O impacto no meio artístico foi, e continua sendo, sentido com força pelas consequências da pandemia. A classe encontrou no meio on-line, soluções temporárias para apresentações em formatos de live, enquanto os eventos presenciais estavam impedidos. Dessa mesma forma, o Duelo Nacional encontrou o seu caminho para que as vozes da rua continuassem a ser ouvidas.

A temporada 2020 do maior encontro de Hip-Hop do Brasil começou com um grito de resistência no ano em que uma pandemia assola o mundo, e teve que passar por adaptações para sua 9ª edição. Os organizadores dizem que não foi uma missão simples, principalmente pela essência do Duelo se fortalecer com os encontros que a rua proporciona.

Desafios do duelo de MC´s na pandemia

Apesar do desafio, o Duelo Nacional está acontecendo e dando aulas em todos os quesitos de eventos de Hip-Hop. Atualmente ele acontece contando com a participação de 416 MCs, de 25 estados e do Distrito Federal. Em outubro, novembro e dezembro, as seletivas estaduais ecoaram a cultura do norte ao sul do país.
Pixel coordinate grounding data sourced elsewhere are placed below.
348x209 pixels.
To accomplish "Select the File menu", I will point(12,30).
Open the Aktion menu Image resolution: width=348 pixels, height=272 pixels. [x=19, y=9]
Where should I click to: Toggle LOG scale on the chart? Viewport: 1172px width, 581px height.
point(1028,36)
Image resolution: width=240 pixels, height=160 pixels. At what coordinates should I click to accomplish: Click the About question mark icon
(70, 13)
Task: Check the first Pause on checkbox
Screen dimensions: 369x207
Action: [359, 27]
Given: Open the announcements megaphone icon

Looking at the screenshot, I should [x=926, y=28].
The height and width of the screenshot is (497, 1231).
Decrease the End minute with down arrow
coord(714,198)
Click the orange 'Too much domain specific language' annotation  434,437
Com 26 encontros, sempre realizados aos fins de semana, 8 MCs duelam semanalmente por uma vaga na final. As seletivas acontecem em estúdios profissionais, sem público, cumprindo as orientações sanitárias e protocolos de segurança necessárias para o contexto da pandemia. As transmissões das batalhas rolam ao vivo no Twitch da Família de Rua, e além da decisão de dois jurados, o público também pode votar pelo chat da transmissão e escolher os MCs que querem ver na final. Os registros das seletivas ficam disponíveis na íntegra no canal do YouTube do Família de Rua.

Seletiva de Pernambuco para o Duelo Nacional de 2020

De acordo com a organização, cada estado fez uma curadoria para chegar em 16 nomes que foram para votação popular e júri técnico, para chegar aos oito nomes que estão batalhando em cada estado. Foram garantidas duas vagas para mulheres em cada estado. Teremos então um campeão ou campeã em cada estado, com 26 finalistas. Os outros seis finalistas virão da repescagem, somando 32, o dobro dos anos anteriores.
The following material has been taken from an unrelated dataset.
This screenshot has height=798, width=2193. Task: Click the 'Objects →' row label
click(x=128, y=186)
A organização promete uma grande celebração para a final do Duelo Nacional de 2020, com um encontro em BH nos dias 30 e 31 de janeiro, sem público, mas com transmissão ao vivo.

O maior Duelo do mundo

Ver tantos sonhos assim em cima do palco, o bagulho emociona, me arrepiei ali várias vezes, de ver o olho da galera brilhando, emocionado, podendo ter toda essa estrutura pra mandar a sua ideia, falar de onde veio, representar sua terra, sua cultura – Rapadura

Entre as curiosidades do Duelo Nacional, podemos destacar Orochi como o MC mais novo a ganhar o Nacional, sendo campeão na edição de 2015 aos 16 anos. Enquanto isso, Black, MC Baiano que tem se destacado cada vez mais na cena nacional, foi o participante mais novo do Duelo Nacional, competindo com apenas 13 anos.
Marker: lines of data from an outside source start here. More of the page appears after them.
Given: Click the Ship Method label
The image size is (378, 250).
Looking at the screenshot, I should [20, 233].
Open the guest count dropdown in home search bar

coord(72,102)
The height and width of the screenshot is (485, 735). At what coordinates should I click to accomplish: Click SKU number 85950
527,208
Marechal na final do Duelo Nacional de 2013 / Foto: Pablo Bernardo

Entre os duelos de maior destaque do Nacional, César x Drizzy, a final de 2017, é até o momento, o vídeo mais visto do Nacional. O duelo épico que deu o título para o MC de Vitória, acumula mais de 6 milhões de visualizações, sendo referência quando o assunto é Duelo Nacional.

Em Janeiro de 2020, sob patrocínio da Budweiser, Djonga lançou o single “Sexta”, produzido pelo Coyote, e apresentado no palco do festival Planeta Brasil, no Mineirão. A música reuniu versos e tweets do público sobre o Viaduto Santa Tereza e o movimento da cultura Hip-Hop na capital, e conta um pouco da história do “maior duelo do mundo” pela voz de um dos seus crias.